On Thu, Sep 30, 2021 at 12:49:36PM +0900, Michael Paquier wrote:
> On Wed, Sep 29, 2021 at 07:43:41PM -0500, Justin Pryzby wrote:
> > Forking this thread in which Thomas implemented syncfs for the startup process
> > (61752afb2).
> >
https://www.postgresql.org/message-id/flat/CA%2BhUKG%2BSG9jSW3ekwib0cSdC0yD-jReJ21X4bZAmqxoWTLTc2A%40mail.gmail.com
> >
> > Is there any reason that initdb/pg_basebackup/pg_checksums/pg_rewind shouldn't
> > use syncfs() ?
>
> That makes sense.
>
> > do_syncfs() is in src/backend/ so would need to be duplicated^Wimplemented in
> > common.
>
> The fd handling in the backend makes things tricky if trying to plug
> in a common interface, so I'd rather do that as this is frontend-only
> code.
>
> > They can't use the GUC, so need to add an cmdline option or look at an
> > environment variable.
>
> fsync_pgdata() is going to manipulate many inodes anyway, because
> that's a code path designed to do so. If we know that syncfs() is
> just going to be better, I'd rather just call it by default if
> available and not add new switches to all the frontend tools in need
> of flushing the data folder, switches that are not documented in your
> patch.
It is a draft/POC, after all.
The argument against using syncfs by default is that it could be worse than
recursive fsync if a tiny 200MB postgres instance lives on a shared filesystem
along with other, larger applications (maybe a larger postgres instance).
There's also an argument that syncfs might be unreliable in the case of a write
error. (But I agreed with Thomas' earlier assessment: that claim caries little
weight since fsync() itself wasn't reliable for 20some years).
I didn't pursue this patch, as it's easier for me to use /bin/sync -f. Someone
should adopt it if interested.
--
Justin

== AVAILABLE DATA ==
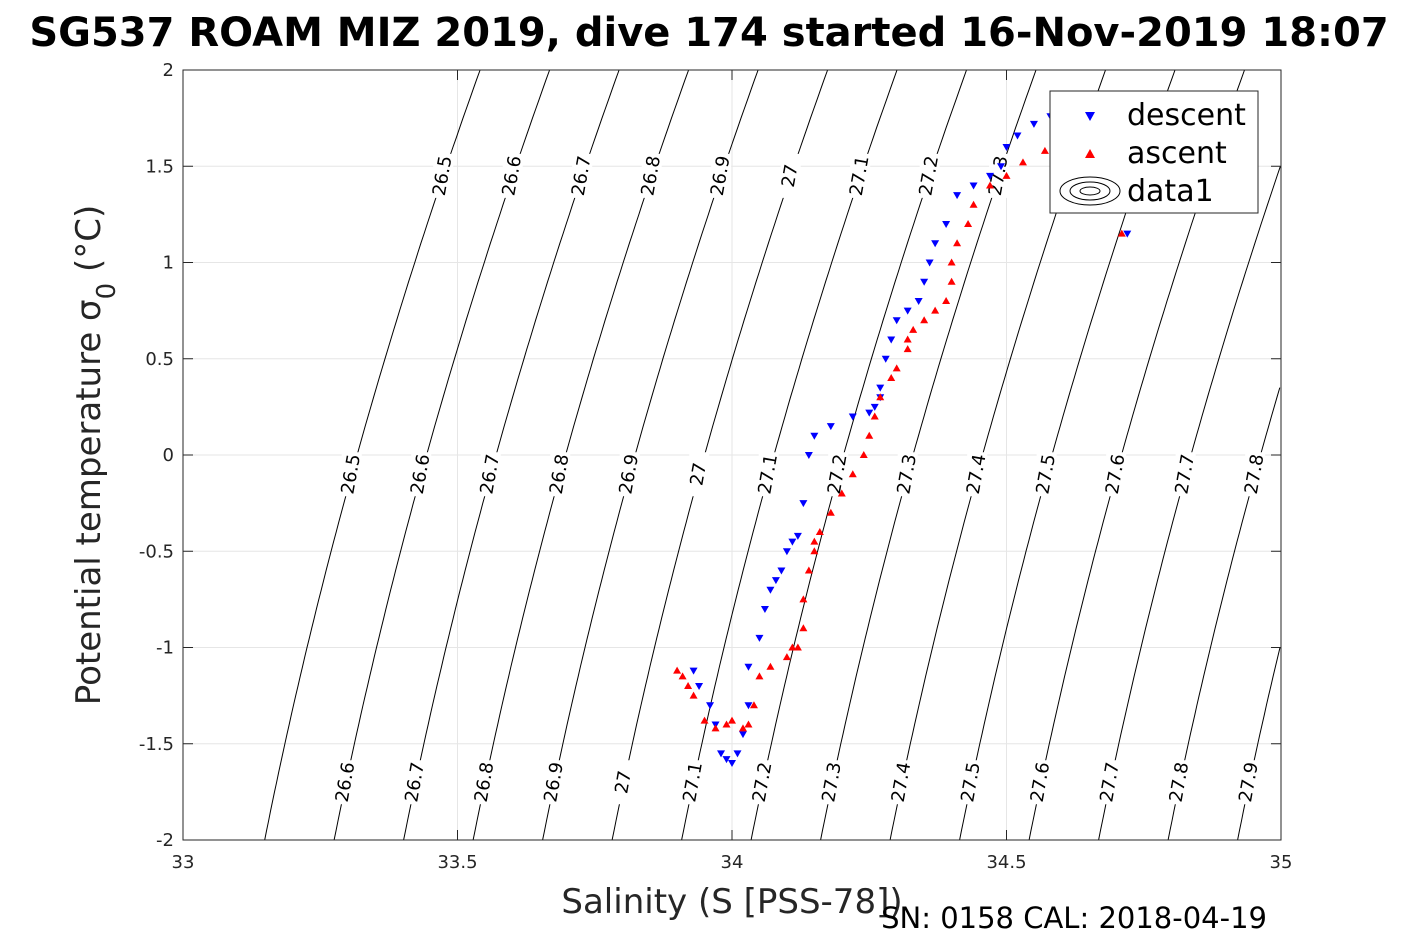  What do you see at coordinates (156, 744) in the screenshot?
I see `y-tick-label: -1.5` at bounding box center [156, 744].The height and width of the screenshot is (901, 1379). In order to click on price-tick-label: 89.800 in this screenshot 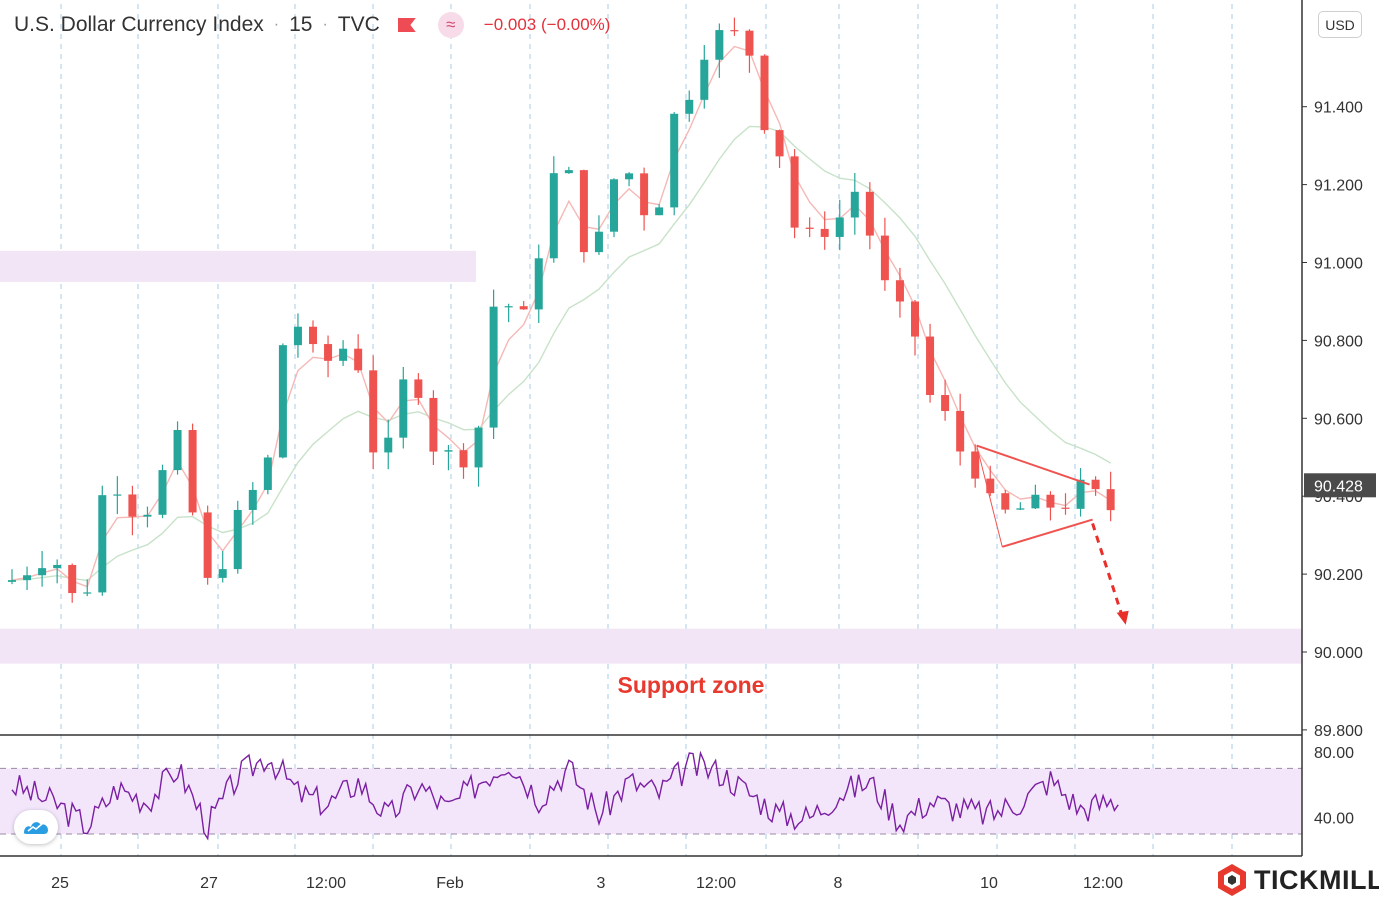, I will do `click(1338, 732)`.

...

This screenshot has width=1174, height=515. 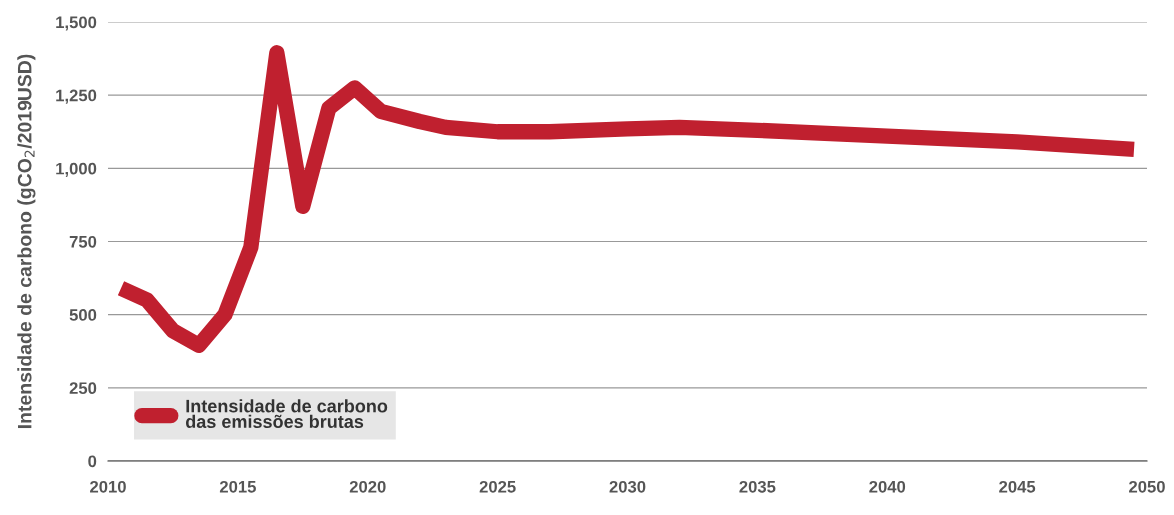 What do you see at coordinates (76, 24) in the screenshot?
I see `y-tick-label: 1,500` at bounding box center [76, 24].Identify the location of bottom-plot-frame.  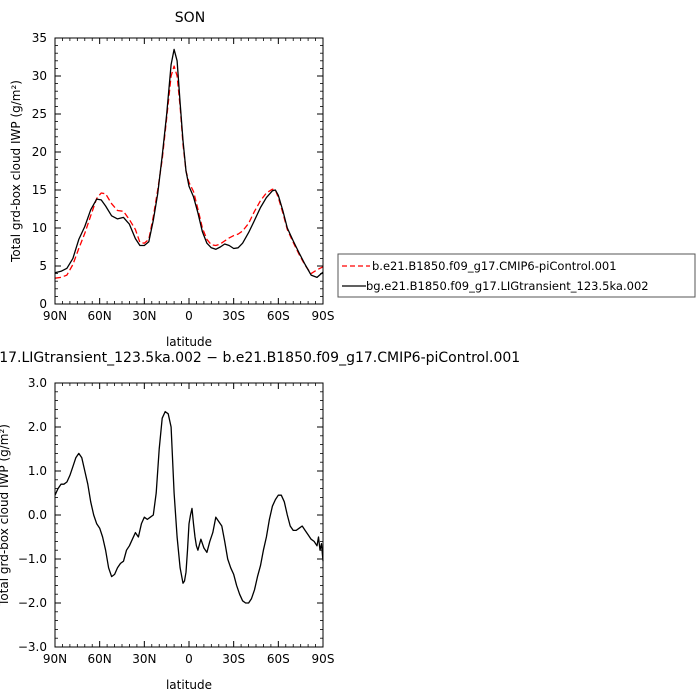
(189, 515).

== WHAT YOU HAVE TO DO ==
In the syncfs thread above, what argument is given against using syncfs by default?

== SOLUTION ==
Syncfs could perform worse than a recursive fsync when a small Postgres instance, such as one of 200MB, shares a filesystem with other, larger applications, possibly including a larger Postgres instance.